(Data records)
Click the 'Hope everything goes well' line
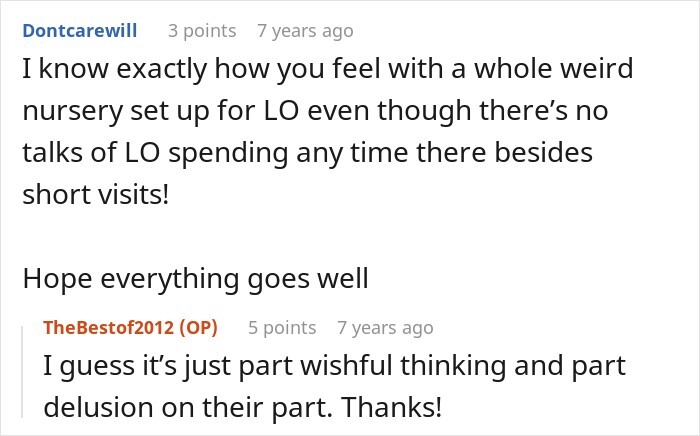700x436 pixels. click(196, 279)
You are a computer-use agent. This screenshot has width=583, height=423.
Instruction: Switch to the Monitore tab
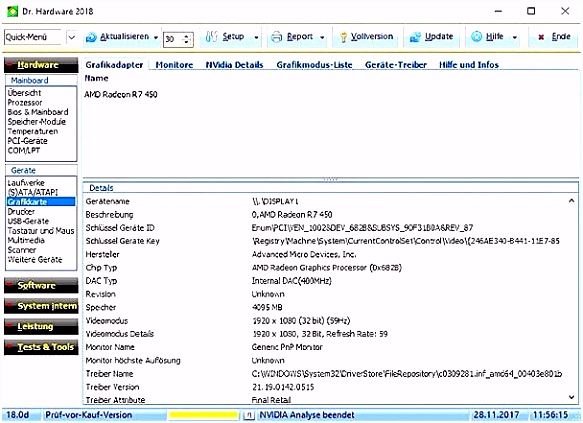[174, 65]
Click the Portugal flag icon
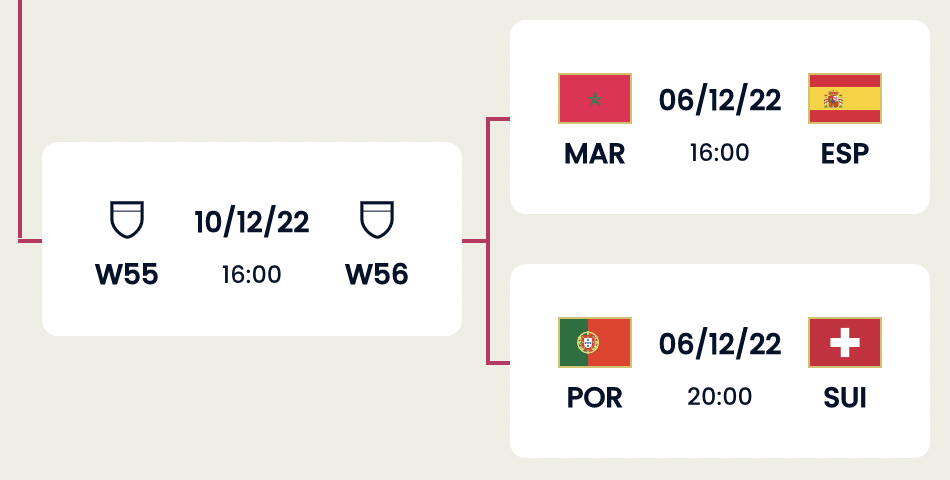Screen dimensions: 950x480 click(x=594, y=343)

● What the task asks:
Only the lines from the one containing "You are a computer-use" through the final line of the data should be given again, exactly and without pictures.

● Reply:
You are a computer-use agent. This screenshot has width=583, height=423.
Instruction: Switch to the Monitore tab
[174, 65]
Click the Portugal flag icon
Screen dimensions: 950x480 click(x=594, y=343)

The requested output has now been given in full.